• _Instructions to follow_: Nothing outside the range is wanted. Repeat exactly the lines below from the one with "Toggle the region" through the one with "Task: Open help with the Помощь button".

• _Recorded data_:
↓↓↓

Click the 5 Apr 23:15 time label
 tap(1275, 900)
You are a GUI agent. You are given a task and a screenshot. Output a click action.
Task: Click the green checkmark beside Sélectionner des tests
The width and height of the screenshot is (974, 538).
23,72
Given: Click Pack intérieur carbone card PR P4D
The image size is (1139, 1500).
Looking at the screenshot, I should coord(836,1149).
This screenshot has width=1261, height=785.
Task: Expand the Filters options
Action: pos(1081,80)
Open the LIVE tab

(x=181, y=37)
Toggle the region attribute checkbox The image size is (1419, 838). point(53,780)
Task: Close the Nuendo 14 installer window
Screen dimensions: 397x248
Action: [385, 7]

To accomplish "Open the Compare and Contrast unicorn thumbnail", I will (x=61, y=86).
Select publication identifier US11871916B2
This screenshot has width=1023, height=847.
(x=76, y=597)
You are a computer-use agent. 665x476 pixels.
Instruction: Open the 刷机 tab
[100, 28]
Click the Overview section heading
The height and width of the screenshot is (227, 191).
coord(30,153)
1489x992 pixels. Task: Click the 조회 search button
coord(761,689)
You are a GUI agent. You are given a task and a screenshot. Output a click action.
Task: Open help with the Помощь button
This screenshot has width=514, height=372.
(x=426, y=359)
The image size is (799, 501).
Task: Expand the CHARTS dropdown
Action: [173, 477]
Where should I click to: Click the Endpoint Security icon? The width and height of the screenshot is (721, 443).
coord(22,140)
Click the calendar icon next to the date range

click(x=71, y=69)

↑↑↑

• _Written solution_:
Toggle the region attribute checkbox The image size is (1419, 838). point(53,780)
Task: Close the Nuendo 14 installer window
Screen dimensions: 397x248
Action: [385, 7]

To accomplish "Open the Compare and Contrast unicorn thumbnail", I will (x=61, y=86).
Select publication identifier US11871916B2
This screenshot has width=1023, height=847.
(x=76, y=597)
You are a computer-use agent. 665x476 pixels.
Instruction: Open the 刷机 tab
[100, 28]
Click the Overview section heading
The height and width of the screenshot is (227, 191).
coord(30,153)
1489x992 pixels. Task: Click the 조회 search button
coord(761,689)
You are a GUI agent. You are given a task and a screenshot. Output a click action.
Task: Open help with the Помощь button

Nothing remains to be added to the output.